5 大谷温泉(ウタン浜温泉)
1. 海岸の野湯 38から40度の酸性硫黄泉が岩や石の間から湧出し、所々に湯溜まりがある
2. 透明弱く白濁、酸味+明礬味+たまご味+少塩味、硫黄臭
3. 快適な野湯、ロケーションも素晴らしい
平家城下の温泉湧出が白い流れになっている。 |
硫黄島には10ほどの温泉が確認されているが、施設があって確実に入浴できるのは開発センターと東温泉、坂本温泉、温泉プール(夏のみ)の4つである。ほかの長浜温泉、ウタン浜温泉、赤湯、平家城下、穴の浜、北平、の6つは海岸に自然に湧出している、いわゆる野湯で潮の満引きや、波浪の状況でも入浴できるかどうか変わってくる。
穴の浜方面の海の色は驚くべき美しさ |
今回は野湯のうち長浜、ウタン浜の2つに入れたのでよかったと思っている。車を借りて島の北側に行く。突き当りが平家城である。

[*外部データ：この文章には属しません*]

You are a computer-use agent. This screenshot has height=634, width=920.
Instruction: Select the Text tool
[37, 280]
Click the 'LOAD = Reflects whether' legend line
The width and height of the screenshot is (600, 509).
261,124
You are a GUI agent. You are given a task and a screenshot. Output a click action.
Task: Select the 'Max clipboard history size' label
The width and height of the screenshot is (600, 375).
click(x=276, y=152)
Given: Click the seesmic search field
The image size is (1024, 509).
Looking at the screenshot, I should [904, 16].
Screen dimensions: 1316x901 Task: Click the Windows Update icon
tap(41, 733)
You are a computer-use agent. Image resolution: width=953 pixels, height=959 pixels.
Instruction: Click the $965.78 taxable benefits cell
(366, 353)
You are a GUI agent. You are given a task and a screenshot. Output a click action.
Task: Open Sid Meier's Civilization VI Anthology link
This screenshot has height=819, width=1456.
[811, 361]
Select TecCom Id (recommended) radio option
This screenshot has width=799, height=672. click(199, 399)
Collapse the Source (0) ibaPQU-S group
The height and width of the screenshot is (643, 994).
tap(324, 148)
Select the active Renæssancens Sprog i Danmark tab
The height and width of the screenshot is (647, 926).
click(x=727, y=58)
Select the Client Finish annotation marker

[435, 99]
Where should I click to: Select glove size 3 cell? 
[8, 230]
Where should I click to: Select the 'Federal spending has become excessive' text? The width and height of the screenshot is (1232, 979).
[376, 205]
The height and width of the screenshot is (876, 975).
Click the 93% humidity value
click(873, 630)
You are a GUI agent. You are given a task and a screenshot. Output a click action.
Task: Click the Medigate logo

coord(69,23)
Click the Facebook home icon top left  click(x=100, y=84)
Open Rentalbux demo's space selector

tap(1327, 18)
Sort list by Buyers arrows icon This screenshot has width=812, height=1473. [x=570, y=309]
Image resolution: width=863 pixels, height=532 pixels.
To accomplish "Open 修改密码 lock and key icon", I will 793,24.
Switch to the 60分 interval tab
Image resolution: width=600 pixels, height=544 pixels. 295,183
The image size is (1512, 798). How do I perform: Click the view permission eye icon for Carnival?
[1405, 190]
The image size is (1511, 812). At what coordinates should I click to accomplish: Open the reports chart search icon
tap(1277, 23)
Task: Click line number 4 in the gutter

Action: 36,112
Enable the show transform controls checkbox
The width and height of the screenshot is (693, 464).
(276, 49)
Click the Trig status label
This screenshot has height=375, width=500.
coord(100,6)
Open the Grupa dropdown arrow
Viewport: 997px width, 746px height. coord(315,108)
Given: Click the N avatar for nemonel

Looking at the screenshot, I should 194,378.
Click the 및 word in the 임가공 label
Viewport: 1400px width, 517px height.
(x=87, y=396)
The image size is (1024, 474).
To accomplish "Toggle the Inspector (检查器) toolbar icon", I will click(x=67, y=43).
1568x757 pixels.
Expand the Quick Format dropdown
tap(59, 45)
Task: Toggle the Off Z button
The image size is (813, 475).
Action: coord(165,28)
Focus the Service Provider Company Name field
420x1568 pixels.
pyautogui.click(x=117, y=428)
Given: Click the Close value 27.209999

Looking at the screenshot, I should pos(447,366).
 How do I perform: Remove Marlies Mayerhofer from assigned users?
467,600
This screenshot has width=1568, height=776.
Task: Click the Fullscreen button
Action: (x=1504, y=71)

平家城というのは島の北側に突き出た四角い城郭のように見える岩山で、そこまで道があり車で行ける。
海の中の湯溜りが適温 |
全くの絶壁で平家城下の野湯に入ろうと思っても、海の色は変化しているが降りる道がない。波の少ない時に漁船をチャーターするなどしないと入浴できないだろう。また近くには北平温泉があり、その地域は海岸線が俯瞰できるが、岩を波が洗っており、アドベンチャーや探検家の範囲であろう。
白濁した酸性硫黄泉 |
そして穴の浜温泉に至る海岸線が遠望できる。これが現実とは思われないほど美しい色の海になっており、凄い量の温泉が海岸に沿って海に流れ出ていると思われる。濃い群青の海が海岸に沿ってだんだんとグラデーションを持ってエメラルドグリーン色になり、一番色の濃い地点ではほぼ白濁に近い色になっている。
大きな岩の間に湯が湧いている |
さてウタン浜温泉を探して海岸への降りる道を探すが、絶壁に突き当たり、平家城の地点から降りるのではないようだ。少し戻ると降りれそうな斜面が見つかった。幸運にもそこがウタン浜温泉であった。斜面を下るにつれて硫黄臭がしてくる。先ほどの長浜温泉は含鉄食塩泉であったので今回は硫黄泉だなあと、興奮する。
絶景の海中温泉で快適 |
大きな岩がごろごろと転がった浜で、数分で温泉の湧出している地点を発見した。大岩の周囲から薄く白濁した酸性硫黄泉が湧出している。温度は実測38度であった。近くの浴槽風になった湯溜りで入浴した。日本海を思わせる豪快な海岸風景で大きな波がワイルドである。入浴してみるとその地点の底からも湧出している。こちらは鉄分がなく、酸性の硫黄泉である。成分的には明礬が含有されていると思われる味覚と匂いがした。源泉は塩分は少なく、酸味とたまご味、明礬味である。硫黄臭もはっきりとわかった。海の色は変わっておらず少量の湧出なのであろう。しかし入浴可能な状況に廻り合い、よかった。入浴していると潮が満ちてきて10分後には先ほどまで快適だった、湯溜りの浴槽は海の中に沈んだ。大きな岩なので手掘りは不能なので干潮の時だけ、入浴可能である。
大谷温泉(ウタン浜温泉)
鹿児島県鹿児島郡三島村硫黄島
自然湧出野湯
無料
※この記事に書かれている情報は2007年4月時点のものです。ご利用の際には最新情報をご確認ください。